Posizione parzialmente diversa, anche se in linea con l’orientamento di merito, è quella del Tribunale di Verona, che con sentenza depositata il 10 aprile 2013 ha sollevato il problema della costituzionalità di un disposto normativo che conducendo alla inammissibilità de plano delle proposte che includano la falcidia del debito per IVA o ritenute, impedisce alla Pubblica Amministrazione di tutelare il proprio interesse, quando ipotesi di liquidazione diverse da quella concordataria presentino condizioni evidentemente peggiorative, e contrastando tale quadro con il disposto dell’art. 94 della Costituzione.

Il tema è decisamente significativo, e rischia di consegnare l’esito di anche complessi e costosi piani di risanamento all’orientamento, evidentemente lungi dall’essere omogeneo, dei Tribunali.

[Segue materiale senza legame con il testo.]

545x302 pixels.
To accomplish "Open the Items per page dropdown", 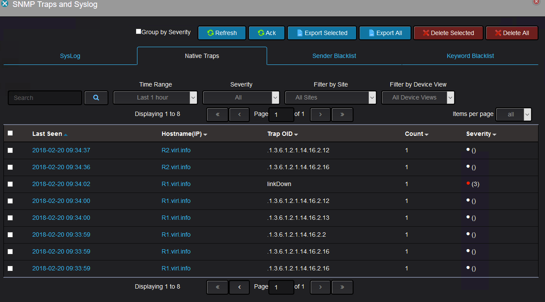I will [513, 114].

E’ innegabile che un intervento legislativo chiaro ed inequivocabile sia auspicabile quanto urgente. Nella gestione, complessa e rischiosa, del risanamento d’impresa, cui così incisivamente la riforma del settembre 2012 della Legge Fallimentare ha contribuito, fornendo strumenti e colmando lacune, l’ultima cosa di cui si sente il bisogno è una condizione di incertezza radicale su un tema così significativo, e potenzialmente dirimente tra prosecuzione o definitiva chiusura dell’attività imprenditoriale.